Evaluation of the relationship between cytochrome P450 (CYP) 1A2 gene copy number variation and CYP1A2 protein content and enzyme activity in canine liver

Francisco Gonzales Zamora¹Hannah Bigelow²Hong Yang³TANIA PEREZ JIMENEZ^3*

• ¹Animal Clinic Veterinary Hospital, Lima, Peru
• ²Relief Veterinarian, Sahuarita, AZ, United States
• ³Washington State University, Pullman, Washington, United States

Cytochrome P450 (CYP) 1A2 plays a key role in the metabolism of various drugs in dogs. However, the impact of genetic variation on differences in CYP1A2 metabolism among dogs remains unclear. Recent studies have identified variability in the copy number of the CYP1A2 gene, ranging from 2 to 5 copies. Additionally, a genetic polymorphism (stop codon) has been identified which results in the expression of an inactive protein, this has been investigated and changes in the pharmacokinetics of some clinically used drugs have been described. If these additional copies are functional, dogs with more CYP1A2 gene copies may exhibit faster drug clearance, potentially affecting appropriate drug dosing. To investigate this possibility, a well-characterized dog liver bank (N = 58) was analyzed to determine whether CYP1A2 copy number variation (CNV) correlates with CYP1A2 protein levels and enzyme activity. Real-time PCR was used to assess CYP1A2 CNV, while label-free mass spectrometry measured CYP1A2 protein concentration in liver microsomes. Theobromine N-3 demethylation was examined as a marker of canine CYP1A2 activity using commercially available recombinant CYPs and liver microsomes from dogs treated with isoform-selective enzyme inducers. Only CYP1A1 and CYP1A2 demonstrated the ability to catalyze theobromine N-3 demethylation, and this activity was induced exclusively by β-naphthoflavone.
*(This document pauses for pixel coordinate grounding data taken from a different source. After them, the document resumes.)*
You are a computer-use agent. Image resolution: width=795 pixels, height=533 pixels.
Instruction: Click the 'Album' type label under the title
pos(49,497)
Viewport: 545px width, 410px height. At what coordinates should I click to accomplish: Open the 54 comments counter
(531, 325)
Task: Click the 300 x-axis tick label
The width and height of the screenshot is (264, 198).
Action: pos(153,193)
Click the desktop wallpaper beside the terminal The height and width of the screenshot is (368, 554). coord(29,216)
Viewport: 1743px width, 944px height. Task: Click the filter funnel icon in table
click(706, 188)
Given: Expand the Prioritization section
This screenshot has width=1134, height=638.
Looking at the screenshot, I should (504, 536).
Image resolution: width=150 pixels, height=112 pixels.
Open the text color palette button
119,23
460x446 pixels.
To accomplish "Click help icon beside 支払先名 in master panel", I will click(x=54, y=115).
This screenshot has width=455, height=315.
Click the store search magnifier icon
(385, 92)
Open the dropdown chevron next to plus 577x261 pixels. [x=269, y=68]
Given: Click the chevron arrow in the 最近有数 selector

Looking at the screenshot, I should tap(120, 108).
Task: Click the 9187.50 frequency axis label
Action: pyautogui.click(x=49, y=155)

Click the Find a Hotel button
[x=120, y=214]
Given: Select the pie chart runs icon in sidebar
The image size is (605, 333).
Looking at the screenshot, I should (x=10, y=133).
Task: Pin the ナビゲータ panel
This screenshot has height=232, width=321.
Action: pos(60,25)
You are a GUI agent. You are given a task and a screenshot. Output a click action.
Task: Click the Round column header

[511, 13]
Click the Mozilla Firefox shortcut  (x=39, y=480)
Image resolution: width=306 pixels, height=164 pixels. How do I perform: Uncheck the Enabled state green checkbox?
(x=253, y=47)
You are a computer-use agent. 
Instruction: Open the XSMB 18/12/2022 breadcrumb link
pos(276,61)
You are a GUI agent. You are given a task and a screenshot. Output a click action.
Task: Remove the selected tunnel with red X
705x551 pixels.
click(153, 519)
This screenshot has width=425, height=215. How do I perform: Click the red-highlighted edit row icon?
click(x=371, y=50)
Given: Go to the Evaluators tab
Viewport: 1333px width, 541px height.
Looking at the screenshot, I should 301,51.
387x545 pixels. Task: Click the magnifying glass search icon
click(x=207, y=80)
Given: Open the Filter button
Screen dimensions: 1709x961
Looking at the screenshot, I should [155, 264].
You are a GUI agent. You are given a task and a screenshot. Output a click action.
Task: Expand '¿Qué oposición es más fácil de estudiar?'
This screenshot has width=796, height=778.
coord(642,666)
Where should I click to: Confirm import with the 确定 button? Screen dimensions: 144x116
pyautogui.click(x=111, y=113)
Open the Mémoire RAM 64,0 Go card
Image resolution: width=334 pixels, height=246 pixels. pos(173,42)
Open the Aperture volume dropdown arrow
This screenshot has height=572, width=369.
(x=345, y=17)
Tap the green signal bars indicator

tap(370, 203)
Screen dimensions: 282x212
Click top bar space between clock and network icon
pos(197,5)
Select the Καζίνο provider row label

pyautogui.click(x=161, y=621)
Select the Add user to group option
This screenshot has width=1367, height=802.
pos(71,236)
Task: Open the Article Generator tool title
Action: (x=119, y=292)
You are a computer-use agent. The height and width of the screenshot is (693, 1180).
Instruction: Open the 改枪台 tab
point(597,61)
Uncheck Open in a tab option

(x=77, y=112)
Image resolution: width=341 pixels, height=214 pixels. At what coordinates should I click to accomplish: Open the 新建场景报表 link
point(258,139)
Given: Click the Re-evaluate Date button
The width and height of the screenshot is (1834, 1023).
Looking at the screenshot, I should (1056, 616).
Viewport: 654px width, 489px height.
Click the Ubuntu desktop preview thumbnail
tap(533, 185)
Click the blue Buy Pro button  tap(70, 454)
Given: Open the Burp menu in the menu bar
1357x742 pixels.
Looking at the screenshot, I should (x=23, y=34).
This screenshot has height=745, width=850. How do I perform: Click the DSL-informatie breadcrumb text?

Liver microsome theobromine N-3 demethylation activity showed a moderate correlation with CYP1A2 protein levels (Rs = 0.46; P = 0.0003). Among the 58 liver samples genotyped for CYP1A2 CNV, 9 dogs had 2 copies, 20 had 3 copies, 23 had 4 copies, and 6 had 5 copies. However, CYP1A2 CNV did not significantly correlate with CYP1A2 protein concentration (Rs = -0.14; P = 0.30) and showed a weak negative correlation with theobromine N-3 demethylation activity (Rs = -0.45; P = 0.00035). These findings suggest that CYP1A2 CNV is not a strong predictor of increased CYP1A2 protein expression or activity. According to the literature, CNV might not be relevant, but the genetic polymorphism (stop codon) could potentially be. The studies available show relationships between the stop codon and protein inactivity in the metabolizing of clinically used drugs. Further studies are necessary to validate these preliminary results.